### Task statement
Your answer should be the exact lines of the data below from the one containing "[Your account] (1369, 45)" through the one containing "Grab your voucher (322, 1297)"; please include nothing else.

### Task data
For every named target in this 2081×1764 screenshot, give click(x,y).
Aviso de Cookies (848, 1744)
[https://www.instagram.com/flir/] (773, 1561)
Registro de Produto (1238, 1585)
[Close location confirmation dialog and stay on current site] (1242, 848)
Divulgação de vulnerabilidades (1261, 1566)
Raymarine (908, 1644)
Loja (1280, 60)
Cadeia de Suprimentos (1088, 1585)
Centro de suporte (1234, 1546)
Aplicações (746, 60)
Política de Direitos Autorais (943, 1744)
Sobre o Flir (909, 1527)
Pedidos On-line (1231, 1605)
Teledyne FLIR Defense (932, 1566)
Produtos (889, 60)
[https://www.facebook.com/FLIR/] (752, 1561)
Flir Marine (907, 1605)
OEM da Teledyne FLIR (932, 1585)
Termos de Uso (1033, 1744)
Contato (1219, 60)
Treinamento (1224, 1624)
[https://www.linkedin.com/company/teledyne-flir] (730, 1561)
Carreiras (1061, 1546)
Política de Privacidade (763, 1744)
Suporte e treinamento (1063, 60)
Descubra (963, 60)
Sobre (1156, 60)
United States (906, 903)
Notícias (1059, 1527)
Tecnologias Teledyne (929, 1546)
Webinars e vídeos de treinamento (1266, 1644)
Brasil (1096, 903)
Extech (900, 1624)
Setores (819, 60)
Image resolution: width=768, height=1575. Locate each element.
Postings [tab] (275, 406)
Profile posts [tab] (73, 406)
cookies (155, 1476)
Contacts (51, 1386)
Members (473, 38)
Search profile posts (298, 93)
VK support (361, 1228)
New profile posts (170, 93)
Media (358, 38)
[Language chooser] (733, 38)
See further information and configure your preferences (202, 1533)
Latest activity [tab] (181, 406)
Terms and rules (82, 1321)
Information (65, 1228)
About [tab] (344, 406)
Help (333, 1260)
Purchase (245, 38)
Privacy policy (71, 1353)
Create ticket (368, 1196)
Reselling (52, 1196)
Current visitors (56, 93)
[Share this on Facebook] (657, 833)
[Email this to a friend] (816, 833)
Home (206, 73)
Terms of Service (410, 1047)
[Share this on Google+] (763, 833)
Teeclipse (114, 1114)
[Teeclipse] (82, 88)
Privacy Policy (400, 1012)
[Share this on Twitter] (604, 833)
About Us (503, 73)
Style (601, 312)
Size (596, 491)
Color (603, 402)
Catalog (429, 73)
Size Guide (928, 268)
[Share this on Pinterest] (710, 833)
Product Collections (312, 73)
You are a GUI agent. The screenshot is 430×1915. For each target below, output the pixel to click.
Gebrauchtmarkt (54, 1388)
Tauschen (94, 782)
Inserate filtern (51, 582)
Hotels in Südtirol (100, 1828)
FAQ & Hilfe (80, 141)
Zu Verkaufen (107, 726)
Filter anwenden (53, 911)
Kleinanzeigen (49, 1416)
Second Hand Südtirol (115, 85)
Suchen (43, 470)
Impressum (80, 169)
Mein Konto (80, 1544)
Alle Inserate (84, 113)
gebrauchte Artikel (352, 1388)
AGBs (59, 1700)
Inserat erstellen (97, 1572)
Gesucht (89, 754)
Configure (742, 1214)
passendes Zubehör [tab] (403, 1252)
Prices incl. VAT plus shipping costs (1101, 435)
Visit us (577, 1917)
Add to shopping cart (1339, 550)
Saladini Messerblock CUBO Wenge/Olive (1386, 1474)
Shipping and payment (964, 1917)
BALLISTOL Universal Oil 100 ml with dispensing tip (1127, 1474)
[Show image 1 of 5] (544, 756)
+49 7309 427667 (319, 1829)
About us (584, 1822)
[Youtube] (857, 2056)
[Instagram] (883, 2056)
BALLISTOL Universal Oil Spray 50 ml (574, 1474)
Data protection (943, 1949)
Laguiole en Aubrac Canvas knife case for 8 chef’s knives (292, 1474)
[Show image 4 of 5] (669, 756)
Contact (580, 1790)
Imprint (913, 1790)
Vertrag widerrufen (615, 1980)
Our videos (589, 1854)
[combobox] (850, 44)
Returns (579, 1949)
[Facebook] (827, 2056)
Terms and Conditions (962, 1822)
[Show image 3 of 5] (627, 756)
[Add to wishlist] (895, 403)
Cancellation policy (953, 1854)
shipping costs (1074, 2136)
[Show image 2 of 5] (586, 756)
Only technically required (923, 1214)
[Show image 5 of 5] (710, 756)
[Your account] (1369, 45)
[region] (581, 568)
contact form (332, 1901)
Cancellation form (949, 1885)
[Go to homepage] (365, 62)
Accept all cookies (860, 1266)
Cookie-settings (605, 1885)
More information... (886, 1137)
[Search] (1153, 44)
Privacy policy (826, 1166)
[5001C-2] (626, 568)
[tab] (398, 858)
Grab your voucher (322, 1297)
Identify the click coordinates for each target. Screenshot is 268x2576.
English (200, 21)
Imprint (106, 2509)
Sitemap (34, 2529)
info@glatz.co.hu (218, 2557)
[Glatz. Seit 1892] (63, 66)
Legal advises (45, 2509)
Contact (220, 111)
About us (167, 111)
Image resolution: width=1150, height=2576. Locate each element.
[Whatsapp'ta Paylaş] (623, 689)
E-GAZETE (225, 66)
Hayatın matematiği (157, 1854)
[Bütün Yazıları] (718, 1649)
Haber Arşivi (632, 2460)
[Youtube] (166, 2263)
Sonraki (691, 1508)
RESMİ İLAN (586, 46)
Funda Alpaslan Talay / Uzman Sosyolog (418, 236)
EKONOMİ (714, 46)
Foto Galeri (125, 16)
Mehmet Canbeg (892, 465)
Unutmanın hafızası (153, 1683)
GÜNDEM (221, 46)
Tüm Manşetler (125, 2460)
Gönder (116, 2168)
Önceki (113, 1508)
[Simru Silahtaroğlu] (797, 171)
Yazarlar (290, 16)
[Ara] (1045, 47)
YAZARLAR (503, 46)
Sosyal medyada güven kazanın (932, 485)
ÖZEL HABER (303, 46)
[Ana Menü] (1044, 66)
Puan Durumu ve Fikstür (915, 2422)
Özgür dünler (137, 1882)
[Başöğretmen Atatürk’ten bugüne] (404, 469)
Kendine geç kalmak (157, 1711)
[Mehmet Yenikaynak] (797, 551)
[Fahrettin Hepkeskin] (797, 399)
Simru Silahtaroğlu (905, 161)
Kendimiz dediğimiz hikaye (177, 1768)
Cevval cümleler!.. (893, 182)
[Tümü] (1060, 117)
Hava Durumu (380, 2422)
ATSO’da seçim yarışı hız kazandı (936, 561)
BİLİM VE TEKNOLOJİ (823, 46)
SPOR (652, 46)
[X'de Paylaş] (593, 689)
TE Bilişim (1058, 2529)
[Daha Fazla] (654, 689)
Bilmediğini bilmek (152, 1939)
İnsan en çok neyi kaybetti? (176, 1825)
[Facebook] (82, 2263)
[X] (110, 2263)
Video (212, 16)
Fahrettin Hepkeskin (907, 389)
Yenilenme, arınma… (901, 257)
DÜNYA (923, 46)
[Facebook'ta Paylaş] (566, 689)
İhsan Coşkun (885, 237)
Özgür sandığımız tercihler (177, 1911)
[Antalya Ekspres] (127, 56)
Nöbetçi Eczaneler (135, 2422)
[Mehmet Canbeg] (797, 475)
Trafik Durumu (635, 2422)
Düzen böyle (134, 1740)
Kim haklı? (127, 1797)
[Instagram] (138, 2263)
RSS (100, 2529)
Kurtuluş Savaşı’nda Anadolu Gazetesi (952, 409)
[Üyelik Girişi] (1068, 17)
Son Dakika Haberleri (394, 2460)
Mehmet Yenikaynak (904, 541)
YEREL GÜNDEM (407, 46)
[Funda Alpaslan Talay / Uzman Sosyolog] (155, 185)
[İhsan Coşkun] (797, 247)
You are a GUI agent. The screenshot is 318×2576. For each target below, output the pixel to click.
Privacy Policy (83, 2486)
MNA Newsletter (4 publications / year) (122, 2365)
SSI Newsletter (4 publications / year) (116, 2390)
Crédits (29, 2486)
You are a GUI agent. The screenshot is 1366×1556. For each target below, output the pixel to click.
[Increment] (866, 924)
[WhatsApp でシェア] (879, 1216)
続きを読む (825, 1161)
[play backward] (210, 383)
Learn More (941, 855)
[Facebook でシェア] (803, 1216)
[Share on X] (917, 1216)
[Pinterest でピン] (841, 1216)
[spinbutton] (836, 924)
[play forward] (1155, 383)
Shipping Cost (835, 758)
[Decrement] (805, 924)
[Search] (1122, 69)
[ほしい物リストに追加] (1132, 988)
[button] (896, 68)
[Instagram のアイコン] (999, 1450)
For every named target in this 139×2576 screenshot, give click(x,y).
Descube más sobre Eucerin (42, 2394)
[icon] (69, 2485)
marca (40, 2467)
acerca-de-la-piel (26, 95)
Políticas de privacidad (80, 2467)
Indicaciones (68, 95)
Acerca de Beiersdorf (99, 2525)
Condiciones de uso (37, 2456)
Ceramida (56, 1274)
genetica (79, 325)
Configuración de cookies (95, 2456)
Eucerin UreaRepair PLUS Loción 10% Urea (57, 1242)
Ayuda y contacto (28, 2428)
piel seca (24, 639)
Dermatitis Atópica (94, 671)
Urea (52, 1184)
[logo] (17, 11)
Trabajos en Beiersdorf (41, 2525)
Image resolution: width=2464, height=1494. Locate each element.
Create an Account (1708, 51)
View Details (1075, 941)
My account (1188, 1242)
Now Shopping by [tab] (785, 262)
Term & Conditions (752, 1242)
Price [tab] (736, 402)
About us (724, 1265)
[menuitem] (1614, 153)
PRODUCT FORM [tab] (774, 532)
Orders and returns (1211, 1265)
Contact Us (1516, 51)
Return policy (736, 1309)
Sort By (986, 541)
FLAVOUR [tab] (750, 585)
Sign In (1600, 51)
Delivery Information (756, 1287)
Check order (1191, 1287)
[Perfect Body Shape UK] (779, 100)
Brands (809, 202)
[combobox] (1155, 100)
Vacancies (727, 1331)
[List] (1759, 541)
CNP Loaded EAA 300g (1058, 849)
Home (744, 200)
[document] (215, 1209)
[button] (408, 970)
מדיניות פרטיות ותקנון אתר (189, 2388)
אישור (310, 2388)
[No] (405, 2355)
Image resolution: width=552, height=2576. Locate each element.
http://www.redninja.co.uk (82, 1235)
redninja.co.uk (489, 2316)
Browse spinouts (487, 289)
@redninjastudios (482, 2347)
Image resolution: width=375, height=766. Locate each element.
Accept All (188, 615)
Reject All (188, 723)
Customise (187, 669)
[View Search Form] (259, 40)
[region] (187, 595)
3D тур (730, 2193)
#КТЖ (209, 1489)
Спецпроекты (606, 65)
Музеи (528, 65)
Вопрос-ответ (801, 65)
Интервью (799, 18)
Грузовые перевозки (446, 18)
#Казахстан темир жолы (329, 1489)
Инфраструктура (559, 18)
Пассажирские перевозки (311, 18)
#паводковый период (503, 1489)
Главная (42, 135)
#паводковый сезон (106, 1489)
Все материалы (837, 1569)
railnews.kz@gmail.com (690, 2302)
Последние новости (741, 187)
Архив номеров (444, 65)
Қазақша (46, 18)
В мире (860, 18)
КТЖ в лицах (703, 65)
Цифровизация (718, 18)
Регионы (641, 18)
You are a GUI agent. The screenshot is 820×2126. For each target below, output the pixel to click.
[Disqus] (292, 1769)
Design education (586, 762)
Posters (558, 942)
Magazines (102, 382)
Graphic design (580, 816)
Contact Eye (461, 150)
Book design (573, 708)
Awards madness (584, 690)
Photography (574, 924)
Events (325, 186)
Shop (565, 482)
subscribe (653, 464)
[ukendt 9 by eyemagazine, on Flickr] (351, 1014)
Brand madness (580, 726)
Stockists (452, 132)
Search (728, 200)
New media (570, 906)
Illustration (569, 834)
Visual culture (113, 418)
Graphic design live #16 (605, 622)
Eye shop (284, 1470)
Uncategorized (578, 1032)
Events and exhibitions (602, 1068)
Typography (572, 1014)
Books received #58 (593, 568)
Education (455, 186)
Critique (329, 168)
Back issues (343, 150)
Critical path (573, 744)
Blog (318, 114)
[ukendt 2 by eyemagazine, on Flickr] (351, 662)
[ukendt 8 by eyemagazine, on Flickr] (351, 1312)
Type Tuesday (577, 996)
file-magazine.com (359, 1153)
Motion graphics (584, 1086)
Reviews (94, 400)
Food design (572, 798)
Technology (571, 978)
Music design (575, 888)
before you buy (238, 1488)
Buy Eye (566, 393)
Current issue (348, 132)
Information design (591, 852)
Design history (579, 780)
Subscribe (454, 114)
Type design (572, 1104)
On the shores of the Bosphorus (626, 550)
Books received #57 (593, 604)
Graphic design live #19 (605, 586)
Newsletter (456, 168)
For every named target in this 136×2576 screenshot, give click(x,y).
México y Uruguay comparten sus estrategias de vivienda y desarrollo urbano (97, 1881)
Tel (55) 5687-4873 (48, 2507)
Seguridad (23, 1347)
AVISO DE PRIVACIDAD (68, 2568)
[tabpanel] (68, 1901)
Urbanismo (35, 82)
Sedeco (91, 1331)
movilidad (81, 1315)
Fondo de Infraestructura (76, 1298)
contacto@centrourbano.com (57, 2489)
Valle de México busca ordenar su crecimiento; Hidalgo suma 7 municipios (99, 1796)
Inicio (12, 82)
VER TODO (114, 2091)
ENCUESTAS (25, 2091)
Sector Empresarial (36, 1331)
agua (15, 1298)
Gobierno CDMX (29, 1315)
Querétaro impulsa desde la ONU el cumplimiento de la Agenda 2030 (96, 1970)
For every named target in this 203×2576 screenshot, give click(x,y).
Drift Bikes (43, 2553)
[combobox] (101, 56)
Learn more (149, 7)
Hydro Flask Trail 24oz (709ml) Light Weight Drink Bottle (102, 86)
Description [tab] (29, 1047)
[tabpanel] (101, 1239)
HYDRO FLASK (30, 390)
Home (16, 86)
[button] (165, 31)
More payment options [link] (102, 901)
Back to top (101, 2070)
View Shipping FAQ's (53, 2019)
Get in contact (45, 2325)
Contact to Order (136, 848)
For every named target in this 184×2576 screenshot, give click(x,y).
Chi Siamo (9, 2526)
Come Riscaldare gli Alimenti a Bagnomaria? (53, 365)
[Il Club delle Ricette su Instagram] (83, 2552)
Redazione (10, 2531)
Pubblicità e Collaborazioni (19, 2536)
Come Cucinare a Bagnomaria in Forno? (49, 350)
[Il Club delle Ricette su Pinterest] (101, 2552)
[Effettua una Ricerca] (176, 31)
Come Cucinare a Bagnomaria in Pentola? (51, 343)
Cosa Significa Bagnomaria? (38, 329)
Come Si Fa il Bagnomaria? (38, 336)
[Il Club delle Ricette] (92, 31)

### Exercise output
[Your account] (1369, 45)
[region] (581, 568)
contact form (332, 1901)
Cancellation form (949, 1885)
[Go to homepage] (365, 62)
Accept all cookies (860, 1266)
Cookie-settings (605, 1885)
More information... (886, 1137)
[Search] (1153, 44)
Privacy policy (826, 1166)
[5001C-2] (626, 568)
[tab] (398, 858)
Grab your voucher (322, 1297)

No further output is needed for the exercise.